A Lakehouse is a new-age, open architecture that combines the best components of data lakes and data warehouses, enabling enterprises to power a wide range of analytics use cases – from business intelligence (BI) to artificial intelligence (AI).

The Databricks Lakehouse Platform simplifies data architecture, breaks down data silos, and provides a single source of truth for analytics, data science, and machine learning (ML).

While data lakes excel at processing massive amounts of data at low cost, the Databricks Lakehouse addresses data reliability and ease-of-use constraints by adding data warehousing capabilities like:

ACID compliance
Schema enforcement and governance
Open collaboration
Support for diverse types of workloads
Fine-grained security
Update/delete/merge functionality
Extensive ANSI SQL support
A super-fast BI querying engine

The platform also provides native integration with MLflow – an open source platform for managing the end-to-end machine learning lifecycle.

LeapLogic, a cloud transformation accelerator, helps enterprises modernize legacy data warehouses, ETL, SAS, and Hadoop workloads to the Databricks Lakehouse.
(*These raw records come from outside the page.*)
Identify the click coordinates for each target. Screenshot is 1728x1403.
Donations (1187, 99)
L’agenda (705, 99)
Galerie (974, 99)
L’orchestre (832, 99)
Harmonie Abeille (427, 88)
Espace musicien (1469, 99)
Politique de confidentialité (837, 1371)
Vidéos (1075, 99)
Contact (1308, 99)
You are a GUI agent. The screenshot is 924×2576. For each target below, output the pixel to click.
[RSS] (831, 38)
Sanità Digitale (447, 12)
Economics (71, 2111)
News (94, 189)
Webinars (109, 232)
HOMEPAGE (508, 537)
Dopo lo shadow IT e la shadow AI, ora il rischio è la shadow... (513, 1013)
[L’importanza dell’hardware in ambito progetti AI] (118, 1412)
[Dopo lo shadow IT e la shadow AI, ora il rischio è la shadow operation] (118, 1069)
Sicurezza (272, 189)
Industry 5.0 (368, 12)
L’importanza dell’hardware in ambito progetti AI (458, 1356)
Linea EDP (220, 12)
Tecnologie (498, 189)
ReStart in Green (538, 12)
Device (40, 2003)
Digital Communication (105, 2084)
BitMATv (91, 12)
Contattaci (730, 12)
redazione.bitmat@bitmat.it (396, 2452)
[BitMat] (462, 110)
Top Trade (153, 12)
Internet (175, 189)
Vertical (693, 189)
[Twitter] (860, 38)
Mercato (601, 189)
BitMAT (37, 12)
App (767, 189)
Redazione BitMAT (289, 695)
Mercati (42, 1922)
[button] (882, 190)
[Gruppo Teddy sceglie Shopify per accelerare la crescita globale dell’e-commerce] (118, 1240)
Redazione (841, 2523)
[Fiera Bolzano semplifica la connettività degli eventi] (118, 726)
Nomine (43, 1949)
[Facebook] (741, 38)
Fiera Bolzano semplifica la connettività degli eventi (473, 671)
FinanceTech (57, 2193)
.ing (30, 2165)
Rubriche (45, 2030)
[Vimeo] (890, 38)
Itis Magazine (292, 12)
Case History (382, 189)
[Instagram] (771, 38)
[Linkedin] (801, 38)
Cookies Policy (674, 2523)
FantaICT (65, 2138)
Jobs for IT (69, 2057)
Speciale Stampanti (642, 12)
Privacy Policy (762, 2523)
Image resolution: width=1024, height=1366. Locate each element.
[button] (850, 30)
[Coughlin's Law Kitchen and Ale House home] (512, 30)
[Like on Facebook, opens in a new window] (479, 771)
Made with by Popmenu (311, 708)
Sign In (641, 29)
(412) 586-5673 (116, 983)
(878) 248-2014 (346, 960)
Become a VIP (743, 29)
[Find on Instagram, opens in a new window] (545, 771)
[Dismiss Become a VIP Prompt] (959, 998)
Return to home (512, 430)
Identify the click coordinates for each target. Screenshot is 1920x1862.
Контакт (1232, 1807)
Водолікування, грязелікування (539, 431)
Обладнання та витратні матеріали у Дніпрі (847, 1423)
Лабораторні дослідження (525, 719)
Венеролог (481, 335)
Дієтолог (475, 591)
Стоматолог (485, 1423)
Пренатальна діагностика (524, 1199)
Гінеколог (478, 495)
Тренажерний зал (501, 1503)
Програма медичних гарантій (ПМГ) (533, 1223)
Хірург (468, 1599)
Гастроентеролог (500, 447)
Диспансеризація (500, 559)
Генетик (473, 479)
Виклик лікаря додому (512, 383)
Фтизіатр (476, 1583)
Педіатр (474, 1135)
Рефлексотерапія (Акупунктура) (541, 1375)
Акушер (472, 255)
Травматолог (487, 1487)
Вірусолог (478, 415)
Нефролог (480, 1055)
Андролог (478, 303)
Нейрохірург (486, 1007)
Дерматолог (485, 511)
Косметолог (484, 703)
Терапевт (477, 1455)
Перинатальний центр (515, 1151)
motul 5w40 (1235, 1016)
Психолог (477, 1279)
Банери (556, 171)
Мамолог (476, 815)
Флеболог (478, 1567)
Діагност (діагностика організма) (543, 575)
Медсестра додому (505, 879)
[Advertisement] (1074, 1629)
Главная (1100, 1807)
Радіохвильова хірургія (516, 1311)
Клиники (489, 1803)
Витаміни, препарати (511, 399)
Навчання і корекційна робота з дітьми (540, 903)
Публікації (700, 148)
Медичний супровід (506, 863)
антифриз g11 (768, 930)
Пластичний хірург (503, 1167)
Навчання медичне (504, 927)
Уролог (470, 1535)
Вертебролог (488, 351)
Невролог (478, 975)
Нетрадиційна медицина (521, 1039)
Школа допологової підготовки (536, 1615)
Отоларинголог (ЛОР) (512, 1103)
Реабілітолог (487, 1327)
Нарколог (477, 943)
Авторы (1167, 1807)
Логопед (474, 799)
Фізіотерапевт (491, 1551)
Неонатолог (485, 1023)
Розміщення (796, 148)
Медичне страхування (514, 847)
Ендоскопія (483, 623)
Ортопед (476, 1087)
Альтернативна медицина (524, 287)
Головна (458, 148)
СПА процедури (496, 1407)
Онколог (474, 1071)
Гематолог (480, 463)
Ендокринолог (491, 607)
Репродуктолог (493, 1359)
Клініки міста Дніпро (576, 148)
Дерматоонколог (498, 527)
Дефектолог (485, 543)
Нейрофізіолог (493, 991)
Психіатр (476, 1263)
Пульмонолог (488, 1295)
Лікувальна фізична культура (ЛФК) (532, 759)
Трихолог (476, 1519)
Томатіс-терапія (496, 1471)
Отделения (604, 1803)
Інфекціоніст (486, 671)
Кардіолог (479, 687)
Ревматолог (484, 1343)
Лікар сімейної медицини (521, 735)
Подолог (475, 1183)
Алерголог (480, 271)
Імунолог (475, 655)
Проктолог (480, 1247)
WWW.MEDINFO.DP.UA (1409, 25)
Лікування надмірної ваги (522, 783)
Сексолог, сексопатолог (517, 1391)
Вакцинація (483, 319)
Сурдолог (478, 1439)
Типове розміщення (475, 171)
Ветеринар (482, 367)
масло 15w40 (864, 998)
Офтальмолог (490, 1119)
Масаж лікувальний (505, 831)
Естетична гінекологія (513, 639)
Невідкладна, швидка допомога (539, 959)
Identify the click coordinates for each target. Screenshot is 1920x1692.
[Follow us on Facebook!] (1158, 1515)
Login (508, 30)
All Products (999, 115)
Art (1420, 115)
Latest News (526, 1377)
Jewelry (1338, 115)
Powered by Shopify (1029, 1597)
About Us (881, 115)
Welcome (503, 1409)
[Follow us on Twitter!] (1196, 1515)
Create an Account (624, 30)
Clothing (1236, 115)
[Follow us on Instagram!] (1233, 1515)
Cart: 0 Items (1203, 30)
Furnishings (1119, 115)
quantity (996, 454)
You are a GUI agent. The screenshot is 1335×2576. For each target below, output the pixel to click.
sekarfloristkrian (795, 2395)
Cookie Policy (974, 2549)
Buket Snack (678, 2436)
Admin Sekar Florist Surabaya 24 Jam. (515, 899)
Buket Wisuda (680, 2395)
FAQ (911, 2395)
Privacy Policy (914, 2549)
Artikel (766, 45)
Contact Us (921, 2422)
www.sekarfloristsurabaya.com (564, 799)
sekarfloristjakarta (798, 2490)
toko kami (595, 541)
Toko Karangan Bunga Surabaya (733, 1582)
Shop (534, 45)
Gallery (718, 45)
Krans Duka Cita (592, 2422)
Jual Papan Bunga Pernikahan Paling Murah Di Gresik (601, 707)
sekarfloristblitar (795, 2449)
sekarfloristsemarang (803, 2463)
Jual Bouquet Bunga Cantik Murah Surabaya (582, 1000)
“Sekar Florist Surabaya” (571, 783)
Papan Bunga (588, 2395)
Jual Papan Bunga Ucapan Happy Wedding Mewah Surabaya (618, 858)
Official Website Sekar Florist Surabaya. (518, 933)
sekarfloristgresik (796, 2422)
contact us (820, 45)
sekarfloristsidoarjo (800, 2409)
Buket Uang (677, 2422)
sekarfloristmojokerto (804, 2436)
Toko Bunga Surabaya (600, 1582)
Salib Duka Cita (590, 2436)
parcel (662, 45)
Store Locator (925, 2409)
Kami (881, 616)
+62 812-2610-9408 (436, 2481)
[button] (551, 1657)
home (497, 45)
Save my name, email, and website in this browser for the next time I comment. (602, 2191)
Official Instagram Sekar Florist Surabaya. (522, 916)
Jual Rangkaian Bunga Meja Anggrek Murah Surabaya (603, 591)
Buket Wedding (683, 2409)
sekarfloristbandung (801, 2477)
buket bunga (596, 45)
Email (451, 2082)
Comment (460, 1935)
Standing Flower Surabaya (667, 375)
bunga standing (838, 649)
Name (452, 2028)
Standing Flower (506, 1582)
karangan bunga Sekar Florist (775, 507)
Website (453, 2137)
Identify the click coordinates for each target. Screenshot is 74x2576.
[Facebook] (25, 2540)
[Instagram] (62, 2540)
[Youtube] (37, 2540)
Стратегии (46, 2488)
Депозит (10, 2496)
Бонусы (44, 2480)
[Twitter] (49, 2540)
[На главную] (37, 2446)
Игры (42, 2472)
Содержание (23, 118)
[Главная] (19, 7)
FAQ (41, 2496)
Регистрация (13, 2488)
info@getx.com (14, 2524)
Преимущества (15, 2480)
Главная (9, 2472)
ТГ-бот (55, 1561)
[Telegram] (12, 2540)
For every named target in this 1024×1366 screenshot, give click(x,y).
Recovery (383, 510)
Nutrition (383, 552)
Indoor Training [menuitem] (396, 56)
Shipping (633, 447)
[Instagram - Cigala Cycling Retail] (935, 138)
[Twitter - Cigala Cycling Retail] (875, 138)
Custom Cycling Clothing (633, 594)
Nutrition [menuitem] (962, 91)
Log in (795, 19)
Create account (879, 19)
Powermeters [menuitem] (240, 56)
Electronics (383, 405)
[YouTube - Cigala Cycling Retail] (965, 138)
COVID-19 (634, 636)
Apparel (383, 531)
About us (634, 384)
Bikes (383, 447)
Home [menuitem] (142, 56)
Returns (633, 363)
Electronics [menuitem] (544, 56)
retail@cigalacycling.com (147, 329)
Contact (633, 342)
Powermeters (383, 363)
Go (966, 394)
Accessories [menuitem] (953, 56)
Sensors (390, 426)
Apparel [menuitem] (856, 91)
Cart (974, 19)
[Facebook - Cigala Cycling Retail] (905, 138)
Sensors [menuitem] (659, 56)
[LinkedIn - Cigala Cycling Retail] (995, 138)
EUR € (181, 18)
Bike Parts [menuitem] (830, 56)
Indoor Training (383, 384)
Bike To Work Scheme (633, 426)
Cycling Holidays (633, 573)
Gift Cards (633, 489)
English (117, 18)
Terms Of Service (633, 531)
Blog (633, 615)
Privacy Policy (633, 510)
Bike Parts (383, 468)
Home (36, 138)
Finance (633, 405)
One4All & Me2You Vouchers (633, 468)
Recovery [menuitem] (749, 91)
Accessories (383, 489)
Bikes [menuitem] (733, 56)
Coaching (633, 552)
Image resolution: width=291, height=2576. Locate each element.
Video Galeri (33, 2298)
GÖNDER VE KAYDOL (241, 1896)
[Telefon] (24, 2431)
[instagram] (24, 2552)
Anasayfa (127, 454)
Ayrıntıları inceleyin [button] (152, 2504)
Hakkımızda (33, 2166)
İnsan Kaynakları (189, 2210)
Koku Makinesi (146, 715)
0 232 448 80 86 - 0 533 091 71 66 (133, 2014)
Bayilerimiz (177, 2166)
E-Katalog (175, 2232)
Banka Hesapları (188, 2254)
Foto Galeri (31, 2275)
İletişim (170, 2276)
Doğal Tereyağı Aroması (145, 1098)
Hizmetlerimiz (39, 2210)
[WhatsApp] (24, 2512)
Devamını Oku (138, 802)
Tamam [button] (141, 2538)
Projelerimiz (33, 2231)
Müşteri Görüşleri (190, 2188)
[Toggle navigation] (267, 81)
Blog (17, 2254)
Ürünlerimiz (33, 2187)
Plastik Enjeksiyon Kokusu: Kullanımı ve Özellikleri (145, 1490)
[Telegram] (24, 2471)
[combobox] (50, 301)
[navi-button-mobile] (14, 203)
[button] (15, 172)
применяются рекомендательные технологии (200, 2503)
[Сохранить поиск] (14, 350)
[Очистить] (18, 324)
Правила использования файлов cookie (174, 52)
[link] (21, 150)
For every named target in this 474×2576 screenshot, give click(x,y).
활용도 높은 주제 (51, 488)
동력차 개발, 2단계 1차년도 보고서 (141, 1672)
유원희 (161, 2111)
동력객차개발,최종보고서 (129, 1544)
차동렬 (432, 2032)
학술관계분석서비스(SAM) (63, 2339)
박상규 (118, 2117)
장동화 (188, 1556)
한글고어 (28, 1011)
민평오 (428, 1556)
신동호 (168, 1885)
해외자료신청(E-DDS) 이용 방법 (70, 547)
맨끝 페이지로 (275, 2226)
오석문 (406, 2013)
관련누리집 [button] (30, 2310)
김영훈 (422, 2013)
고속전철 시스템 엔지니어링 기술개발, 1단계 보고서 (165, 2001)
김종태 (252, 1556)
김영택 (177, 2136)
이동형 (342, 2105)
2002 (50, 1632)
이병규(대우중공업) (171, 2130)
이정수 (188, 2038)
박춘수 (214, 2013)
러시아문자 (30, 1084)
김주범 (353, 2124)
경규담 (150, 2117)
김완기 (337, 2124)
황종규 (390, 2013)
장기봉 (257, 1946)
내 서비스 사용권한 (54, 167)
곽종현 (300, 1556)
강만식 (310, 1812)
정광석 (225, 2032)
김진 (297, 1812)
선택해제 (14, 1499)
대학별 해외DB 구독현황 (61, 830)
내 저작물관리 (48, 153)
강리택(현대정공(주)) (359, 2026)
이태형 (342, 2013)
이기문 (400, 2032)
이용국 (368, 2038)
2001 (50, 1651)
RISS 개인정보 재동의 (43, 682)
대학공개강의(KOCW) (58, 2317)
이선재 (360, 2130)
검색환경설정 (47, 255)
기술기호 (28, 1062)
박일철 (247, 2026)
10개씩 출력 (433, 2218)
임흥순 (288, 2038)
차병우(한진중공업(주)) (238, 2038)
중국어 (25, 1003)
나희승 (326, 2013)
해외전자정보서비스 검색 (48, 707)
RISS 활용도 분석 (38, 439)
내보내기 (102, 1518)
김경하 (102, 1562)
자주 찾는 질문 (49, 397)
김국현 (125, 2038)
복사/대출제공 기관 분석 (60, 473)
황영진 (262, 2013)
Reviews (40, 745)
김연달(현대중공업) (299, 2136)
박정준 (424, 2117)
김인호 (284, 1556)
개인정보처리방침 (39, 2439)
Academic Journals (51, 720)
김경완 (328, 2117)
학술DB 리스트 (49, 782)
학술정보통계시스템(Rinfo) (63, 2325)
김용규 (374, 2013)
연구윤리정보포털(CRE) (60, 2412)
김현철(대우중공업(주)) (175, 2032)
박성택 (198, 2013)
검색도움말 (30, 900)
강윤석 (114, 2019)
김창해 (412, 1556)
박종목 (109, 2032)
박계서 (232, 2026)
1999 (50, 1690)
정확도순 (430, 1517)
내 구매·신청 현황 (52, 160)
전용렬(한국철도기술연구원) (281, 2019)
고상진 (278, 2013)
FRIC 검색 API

This blog discusses the best practices for ensuring a seamless transformation journey with LeapLogic.

1. Strike a balance between ‘lift and shift’ approach and total refactoring

While strategizing the move to Databricks Lakehouse, many enterprises face the dilemma of adopting a ‘lift and shift’ approach or total refactoring. A simple ‘lift and shift’ may sound intuitive and simple, but the existing technical debt can get carried over to the target. And there is no opportunity to re-architect and refactor the application for the cloud. At the same time, total refactoring prolongs the time-to-market as it requires re-architecture, additional development time, and extensive training of resources on new processes and technologies.

LeapLogic strikes a fine balance between these two approaches.

It performs a comprehensive assessment to identify the technical debt and dependency structure across workloads, pre-empt performance optimizations, and provide target-specific recommendations. LeapLogic reverse-engineers logic from the code and data model and determines candidates for ‘as-is’ migration and refactoring.

2. Analyze workload usage patterns and dependencies to prioritize use cases

One of the toughest decisions in the modernization journey is finalizing the migration sequence of workloads and applications to the Databricks Lakehouse.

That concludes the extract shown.